**Assignment**
The string "next" may appear in lines of the entries below. Report how many lines hold it, with only the number.

**Exercise input**
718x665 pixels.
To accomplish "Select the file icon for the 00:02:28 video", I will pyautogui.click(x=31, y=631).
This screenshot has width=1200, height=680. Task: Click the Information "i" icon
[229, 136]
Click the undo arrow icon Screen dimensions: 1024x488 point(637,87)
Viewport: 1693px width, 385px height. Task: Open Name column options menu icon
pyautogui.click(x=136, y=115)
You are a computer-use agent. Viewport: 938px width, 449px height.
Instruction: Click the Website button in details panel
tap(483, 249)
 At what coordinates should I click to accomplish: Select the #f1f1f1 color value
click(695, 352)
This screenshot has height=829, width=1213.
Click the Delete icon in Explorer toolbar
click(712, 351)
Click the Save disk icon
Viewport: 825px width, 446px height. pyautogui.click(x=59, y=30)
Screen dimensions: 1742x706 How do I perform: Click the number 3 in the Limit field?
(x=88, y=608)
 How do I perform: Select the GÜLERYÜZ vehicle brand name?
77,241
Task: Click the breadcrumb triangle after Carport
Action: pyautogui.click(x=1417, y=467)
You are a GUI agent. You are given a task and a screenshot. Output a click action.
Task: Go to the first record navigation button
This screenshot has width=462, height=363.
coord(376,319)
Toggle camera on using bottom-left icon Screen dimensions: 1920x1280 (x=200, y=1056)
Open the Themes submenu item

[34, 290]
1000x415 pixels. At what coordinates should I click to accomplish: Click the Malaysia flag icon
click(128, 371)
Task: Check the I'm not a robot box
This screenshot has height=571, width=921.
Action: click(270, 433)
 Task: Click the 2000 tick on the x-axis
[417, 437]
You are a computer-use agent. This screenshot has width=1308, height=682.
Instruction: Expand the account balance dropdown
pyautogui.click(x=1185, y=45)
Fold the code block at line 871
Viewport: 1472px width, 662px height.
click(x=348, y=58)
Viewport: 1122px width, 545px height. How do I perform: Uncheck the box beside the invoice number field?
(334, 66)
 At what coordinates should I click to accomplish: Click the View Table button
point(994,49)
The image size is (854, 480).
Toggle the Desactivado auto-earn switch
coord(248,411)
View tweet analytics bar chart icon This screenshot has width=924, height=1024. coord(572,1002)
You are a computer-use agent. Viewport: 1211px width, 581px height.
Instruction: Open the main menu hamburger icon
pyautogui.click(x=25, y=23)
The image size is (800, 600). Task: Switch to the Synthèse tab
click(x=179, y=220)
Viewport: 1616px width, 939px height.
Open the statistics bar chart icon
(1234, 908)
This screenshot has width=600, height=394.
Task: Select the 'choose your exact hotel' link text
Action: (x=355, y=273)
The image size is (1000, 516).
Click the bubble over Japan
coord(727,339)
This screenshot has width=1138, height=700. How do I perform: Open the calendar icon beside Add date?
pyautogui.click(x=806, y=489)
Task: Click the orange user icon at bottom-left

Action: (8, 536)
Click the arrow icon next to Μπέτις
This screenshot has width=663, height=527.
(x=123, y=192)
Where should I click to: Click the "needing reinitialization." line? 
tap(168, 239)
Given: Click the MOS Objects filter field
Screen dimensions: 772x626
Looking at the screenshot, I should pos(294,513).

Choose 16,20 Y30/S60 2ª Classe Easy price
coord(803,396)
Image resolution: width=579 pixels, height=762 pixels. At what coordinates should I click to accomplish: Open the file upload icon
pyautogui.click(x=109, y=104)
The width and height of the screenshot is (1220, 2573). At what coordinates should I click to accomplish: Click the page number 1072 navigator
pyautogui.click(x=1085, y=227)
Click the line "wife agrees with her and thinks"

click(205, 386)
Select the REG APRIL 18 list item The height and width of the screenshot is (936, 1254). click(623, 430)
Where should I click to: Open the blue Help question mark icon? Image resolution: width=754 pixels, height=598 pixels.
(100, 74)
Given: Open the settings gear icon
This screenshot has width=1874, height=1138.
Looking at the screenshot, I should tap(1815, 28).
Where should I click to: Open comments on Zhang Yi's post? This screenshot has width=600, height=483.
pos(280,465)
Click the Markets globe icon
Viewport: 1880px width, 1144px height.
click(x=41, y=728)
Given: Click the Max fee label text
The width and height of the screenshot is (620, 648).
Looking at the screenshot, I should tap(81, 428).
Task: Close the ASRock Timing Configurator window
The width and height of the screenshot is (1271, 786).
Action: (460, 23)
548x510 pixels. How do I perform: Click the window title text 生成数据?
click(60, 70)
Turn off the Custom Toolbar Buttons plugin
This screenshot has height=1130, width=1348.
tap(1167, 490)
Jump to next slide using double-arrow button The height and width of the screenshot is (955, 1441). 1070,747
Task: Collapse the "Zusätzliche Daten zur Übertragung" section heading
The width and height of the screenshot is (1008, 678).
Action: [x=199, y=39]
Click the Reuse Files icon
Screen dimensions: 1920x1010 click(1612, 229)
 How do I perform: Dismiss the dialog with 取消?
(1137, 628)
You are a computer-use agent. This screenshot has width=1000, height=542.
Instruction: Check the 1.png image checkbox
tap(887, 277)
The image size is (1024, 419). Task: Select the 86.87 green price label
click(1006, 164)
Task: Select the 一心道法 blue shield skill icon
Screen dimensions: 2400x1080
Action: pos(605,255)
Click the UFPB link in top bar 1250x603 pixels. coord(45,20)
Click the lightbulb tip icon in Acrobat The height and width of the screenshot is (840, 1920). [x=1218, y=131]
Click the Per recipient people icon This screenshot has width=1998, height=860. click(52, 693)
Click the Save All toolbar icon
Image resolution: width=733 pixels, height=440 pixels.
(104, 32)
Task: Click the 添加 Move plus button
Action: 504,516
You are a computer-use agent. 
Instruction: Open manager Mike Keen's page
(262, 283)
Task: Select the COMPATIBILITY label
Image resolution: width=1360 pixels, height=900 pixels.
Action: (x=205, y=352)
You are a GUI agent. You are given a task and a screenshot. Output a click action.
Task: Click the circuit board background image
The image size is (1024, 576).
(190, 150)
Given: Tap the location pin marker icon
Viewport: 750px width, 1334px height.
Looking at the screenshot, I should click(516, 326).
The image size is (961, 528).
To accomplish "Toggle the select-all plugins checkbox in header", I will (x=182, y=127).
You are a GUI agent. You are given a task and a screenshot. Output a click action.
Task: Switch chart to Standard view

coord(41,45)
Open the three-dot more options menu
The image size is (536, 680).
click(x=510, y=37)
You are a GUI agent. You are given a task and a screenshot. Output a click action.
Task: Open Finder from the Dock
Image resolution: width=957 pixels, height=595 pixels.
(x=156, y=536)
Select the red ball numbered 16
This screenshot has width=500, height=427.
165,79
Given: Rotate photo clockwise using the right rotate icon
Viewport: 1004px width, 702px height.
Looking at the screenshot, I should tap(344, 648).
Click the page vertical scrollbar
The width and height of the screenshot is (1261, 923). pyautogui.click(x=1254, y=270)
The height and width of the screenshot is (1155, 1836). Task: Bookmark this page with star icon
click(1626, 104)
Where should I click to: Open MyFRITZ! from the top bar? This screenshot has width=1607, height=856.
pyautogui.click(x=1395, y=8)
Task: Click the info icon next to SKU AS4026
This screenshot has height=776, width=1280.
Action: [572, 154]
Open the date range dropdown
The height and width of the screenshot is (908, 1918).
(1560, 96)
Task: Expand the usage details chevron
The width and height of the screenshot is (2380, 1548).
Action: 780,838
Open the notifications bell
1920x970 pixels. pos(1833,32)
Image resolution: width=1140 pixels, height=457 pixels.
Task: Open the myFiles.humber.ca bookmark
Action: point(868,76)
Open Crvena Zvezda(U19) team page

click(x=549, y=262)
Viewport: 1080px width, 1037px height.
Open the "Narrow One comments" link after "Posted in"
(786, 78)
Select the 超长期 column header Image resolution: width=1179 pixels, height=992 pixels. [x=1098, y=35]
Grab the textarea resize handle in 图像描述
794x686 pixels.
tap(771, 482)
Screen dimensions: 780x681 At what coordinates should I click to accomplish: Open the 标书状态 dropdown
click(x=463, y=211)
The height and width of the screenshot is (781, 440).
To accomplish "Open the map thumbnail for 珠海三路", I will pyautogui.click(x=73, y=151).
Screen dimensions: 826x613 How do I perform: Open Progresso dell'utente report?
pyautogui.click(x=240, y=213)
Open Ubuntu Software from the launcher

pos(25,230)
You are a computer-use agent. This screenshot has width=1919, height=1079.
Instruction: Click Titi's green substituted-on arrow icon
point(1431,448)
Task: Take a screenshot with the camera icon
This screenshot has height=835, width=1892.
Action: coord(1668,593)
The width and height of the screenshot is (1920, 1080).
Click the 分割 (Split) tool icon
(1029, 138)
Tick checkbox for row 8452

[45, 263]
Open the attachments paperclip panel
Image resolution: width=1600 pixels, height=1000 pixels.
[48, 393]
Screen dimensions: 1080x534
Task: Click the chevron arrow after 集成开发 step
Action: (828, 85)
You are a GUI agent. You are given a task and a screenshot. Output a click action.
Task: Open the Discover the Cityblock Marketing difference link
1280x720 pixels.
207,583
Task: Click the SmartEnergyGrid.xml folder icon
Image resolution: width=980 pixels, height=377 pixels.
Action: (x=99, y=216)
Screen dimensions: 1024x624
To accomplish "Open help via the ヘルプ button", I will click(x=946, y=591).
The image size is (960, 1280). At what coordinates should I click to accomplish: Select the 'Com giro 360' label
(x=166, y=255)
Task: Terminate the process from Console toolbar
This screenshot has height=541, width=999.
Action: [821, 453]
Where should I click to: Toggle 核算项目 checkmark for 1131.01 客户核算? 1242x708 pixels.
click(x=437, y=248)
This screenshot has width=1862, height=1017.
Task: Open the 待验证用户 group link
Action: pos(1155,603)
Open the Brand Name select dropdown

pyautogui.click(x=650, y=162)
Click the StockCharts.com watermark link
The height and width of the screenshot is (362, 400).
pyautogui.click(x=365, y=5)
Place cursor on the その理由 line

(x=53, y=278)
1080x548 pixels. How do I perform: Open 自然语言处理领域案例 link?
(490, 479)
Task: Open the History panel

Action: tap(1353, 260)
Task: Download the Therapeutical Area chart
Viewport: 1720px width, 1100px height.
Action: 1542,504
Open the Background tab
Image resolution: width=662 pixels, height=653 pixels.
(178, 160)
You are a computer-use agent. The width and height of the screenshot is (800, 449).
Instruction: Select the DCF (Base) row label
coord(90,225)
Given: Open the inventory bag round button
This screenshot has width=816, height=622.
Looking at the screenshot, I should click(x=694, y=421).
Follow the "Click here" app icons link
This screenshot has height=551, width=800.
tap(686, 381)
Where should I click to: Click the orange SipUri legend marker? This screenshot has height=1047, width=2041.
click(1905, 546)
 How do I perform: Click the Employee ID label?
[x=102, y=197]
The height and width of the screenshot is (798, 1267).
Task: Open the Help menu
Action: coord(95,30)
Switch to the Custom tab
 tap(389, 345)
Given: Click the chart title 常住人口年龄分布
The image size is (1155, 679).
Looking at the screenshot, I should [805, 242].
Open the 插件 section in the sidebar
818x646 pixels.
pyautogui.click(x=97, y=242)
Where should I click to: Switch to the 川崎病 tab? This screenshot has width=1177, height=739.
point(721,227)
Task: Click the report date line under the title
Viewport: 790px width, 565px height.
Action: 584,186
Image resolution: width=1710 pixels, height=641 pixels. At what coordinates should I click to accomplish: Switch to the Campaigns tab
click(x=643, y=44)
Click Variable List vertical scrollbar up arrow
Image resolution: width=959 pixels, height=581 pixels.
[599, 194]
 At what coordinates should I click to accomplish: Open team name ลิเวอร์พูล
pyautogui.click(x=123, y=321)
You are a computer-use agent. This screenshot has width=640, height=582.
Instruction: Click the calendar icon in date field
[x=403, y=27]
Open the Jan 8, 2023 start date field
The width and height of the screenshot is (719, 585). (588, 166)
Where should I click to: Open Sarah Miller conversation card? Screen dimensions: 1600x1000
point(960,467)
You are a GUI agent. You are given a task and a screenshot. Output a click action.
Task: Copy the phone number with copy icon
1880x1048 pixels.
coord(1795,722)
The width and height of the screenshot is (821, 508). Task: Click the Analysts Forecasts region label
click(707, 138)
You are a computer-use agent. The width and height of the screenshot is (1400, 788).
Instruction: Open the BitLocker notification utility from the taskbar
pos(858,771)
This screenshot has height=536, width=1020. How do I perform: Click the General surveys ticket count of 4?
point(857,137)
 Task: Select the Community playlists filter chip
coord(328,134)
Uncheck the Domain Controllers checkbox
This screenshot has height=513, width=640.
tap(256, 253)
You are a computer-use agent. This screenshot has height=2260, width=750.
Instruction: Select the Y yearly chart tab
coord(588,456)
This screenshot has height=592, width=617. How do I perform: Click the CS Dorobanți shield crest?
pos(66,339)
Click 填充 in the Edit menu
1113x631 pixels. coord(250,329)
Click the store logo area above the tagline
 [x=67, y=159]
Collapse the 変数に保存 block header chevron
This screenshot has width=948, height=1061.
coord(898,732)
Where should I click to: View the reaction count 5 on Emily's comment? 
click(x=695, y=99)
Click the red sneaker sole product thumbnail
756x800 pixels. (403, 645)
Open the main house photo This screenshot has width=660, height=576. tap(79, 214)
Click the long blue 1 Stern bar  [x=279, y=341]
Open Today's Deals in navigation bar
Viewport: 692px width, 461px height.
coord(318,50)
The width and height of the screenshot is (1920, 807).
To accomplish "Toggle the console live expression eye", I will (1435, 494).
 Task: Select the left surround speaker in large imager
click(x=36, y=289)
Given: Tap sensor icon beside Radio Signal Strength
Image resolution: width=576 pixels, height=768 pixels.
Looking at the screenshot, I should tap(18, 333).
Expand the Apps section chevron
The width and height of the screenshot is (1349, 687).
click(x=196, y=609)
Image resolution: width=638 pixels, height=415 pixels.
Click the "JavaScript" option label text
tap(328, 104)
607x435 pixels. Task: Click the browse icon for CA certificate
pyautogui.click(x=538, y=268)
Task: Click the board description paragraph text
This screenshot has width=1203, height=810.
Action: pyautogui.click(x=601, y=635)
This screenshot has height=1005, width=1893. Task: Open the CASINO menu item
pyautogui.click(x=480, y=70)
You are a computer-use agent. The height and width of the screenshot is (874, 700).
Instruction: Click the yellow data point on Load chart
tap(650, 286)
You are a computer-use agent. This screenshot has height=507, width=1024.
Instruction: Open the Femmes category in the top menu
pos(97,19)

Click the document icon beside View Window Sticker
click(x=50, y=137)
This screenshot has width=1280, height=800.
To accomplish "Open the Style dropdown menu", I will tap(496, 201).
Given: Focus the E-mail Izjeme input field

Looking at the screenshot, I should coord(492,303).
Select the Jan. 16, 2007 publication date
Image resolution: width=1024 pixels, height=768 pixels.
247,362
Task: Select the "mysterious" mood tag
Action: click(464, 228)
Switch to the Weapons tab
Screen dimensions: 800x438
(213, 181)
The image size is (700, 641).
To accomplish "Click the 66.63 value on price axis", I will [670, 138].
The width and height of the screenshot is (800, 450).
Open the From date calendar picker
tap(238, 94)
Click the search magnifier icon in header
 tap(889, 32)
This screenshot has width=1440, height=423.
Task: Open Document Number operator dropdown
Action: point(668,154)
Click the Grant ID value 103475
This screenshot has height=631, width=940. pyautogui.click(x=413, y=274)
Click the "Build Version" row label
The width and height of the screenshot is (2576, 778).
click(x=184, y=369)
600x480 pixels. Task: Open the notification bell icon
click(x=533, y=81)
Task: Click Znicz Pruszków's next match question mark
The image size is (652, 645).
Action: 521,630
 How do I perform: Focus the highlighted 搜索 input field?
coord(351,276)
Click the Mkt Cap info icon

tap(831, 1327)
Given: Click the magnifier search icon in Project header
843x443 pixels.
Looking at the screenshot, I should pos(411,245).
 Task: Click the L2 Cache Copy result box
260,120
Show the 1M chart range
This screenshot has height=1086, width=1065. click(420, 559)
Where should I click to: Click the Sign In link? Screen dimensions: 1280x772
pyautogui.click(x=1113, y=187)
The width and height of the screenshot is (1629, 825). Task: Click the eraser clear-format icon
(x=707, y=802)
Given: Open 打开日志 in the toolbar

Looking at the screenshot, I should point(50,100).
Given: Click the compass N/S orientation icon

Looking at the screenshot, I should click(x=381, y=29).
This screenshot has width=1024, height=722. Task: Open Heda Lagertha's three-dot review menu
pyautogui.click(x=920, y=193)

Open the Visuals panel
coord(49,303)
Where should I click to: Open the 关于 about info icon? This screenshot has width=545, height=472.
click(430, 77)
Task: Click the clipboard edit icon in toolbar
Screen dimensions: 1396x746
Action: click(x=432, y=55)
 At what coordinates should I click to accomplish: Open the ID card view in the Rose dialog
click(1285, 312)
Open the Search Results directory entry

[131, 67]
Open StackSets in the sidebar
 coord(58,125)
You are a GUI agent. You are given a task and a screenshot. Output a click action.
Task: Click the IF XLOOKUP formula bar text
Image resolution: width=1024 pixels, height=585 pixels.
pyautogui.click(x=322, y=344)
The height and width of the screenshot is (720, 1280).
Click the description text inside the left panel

**Solved exercise**
4